Reading time: 5 minutes

Written by Eunice Huang and Josh Lee Kok Thong

Artificial intelligence (“AI”) is reshaping industries, economies, and societies worldwide. Governments across the Association of Southeast Asian Nations (“ASEAN”) intuitively understand the huge opportunity that AI can bring for their societies, and are looking for ways to foster AI innovation while carefully managing risks and challenges. At the same time, there is also growing recognition that it would be neither appropriate nor sufficient to mimic the AI regulatory approaches adopted by other jurisdictions such as the EU, China and US. Countries in ASEAN can and must chart their own regulatory pathway that is suited to Southeast Asia’s unique context, building on the region’s historically open and pro-innovation posture.       

This article submits that ASEAN governments already have good, context-adapted regional resources they can use as a basis for their domestic AI governance frameworks. In particular, resources such as the ASEAN Guide on AI Governance and Ethics (February 2024) and the Expanded ASEAN Guide on AI Governance and Ethics on Generative AI (January 2025) (collectively, the “ASEAN Guides”) can serve as valuable reference points for ASEAN governments who are considering their AI governance options. These guides provide a contextually-relevant basis for formulating AI governance in Southeast Asia’s unique context. Drawing reference from these guides will also help promote greater interoperability and common standards across ASEAN. This will in turn enable AI innovation to flourish across the region, boosting ASEAN’s overall competitiveness, and advancing      the ASEAN Economic Community.      

The ASEAN Guides provide a regionally-attuned starting point

The ASEAN Guides represent a collaborative effort by ASEAN Member States towards advancing sound, considered and balanced AI governance in ASEAN. Unlike frameworks from other jurisdictions, such as the European Union’s AI Act (“EU AI Act”) (which, while widely referenced, emerges from fundamentally different contexts), the ASEAN Guides factor in the prevailing economic, social and cultural realities in Southeast Asia. More broadly, the ASEAN Guides reflect a shared regional understanding of AI-related opportunities and risks, and provide a solid basis for greater interoperability within the region.     

The ASEAN Guide on AI Governance and Ethics was published in February 2024 (the “2024 Guide”). It seeks to provide clear and practical guidance for organisations developing and deploying traditional (i.e., non-generative AI) AI technologies. A key theme in the 2024 Guide is also regional interoperability, in seeking to align national frameworks while allowing flexibility tailored to national contexts. 

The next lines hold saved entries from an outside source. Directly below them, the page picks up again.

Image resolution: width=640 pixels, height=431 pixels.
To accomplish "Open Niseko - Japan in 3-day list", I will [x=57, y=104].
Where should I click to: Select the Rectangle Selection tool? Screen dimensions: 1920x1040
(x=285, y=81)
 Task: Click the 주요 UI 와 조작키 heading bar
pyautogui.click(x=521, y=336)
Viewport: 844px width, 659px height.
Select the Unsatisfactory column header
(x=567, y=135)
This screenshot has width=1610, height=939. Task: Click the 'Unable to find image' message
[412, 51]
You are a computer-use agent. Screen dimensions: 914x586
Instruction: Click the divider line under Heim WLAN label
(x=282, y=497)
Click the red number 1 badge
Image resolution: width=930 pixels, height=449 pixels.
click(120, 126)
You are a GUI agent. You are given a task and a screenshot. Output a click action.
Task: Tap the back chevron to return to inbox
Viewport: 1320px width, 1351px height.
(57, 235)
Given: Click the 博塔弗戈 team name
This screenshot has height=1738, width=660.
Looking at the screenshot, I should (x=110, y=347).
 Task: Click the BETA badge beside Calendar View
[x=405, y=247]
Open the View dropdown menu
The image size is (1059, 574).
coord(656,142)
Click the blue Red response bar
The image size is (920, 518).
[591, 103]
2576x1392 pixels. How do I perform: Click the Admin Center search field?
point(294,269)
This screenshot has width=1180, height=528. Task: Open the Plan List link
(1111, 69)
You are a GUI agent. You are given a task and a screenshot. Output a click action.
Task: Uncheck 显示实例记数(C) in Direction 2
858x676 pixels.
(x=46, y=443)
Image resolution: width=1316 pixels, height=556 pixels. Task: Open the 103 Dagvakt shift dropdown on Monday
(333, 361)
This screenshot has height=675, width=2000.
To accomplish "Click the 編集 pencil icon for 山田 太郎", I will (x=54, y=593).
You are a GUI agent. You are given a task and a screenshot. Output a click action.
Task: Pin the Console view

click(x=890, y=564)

The core components of the 2024 Guide include:

  • Guiding principles: Seven fundamental principles anchor the guide: Transparency and Explainability, Fairness and Equity, Security and Safety, Human-centricity, Privacy and Data Governance, Accountability and Integrity, and Robustness and Reliability. These principles collectively constitute a robust and principled foundation for responsible AI use in the region.
  • AI governance framework: The 2024 Guide sets out organisational measures to operationalise the guidance principles effectively. In particular, the framework emphasises:
  • Establishing internal governance structures, such as multi-disciplinary AI Ethics Advisory Boards, clearly defined roles and responsibilities. Notably, the 2024 Guide provides concrete examples from regional actors implementing such internal governance structures, such as the Aboitiz Group (Philippines) and Singapore’s Smart Nation Group.
  • Determination of human oversight levels in AI-augmented decision-making through rigorous risk impact assessments.
  • Effective operations management that integrates AI governance into every stage of the AI lifecycle, from data collection through model deployment and ongoing monitoring.
  • Stakeholder engagement strategies to enhance transparent and accountable communication.
  • National-level recommendations: To cultivate responsible AI ecosystems at the national level, the 2024 Guide urges policymakers to: (a) Invest strategically in AI research and development; (b) support workforce upskilling and nurturing AI talent; (c) promote accessible data and infrastructure to foster innovation; (d) encourage AI governance tools adoption by organisations; and (e) enhance public awareness of AI impacts and implications.
  • Regional-level recommendations: Encouraging collective ASEAN actions, the 2024 Guide also recommends initiatives such as establishing a dedicated ASEAN Working Group on AI Governance, developing targeted approaches for generative AI governance, and compiling practical use-case compendia to facilitate regional learning.

Addressing the nuances of generative AI

Building upon this foundation, the Expanded ASEAN Guide on AI Governance and Ethics on Generative AI (the “2025 Guide”) addresses the unique challenges introduced by generative AI technologies. It highlights key risks identified previously – including inaccurate outputs (also known as “hallucinations”), misinformation, deepfakes, intellectual property infringement, privacy violations, and bias propagation – while also recognising broader frontier risks associated with advanced AI development.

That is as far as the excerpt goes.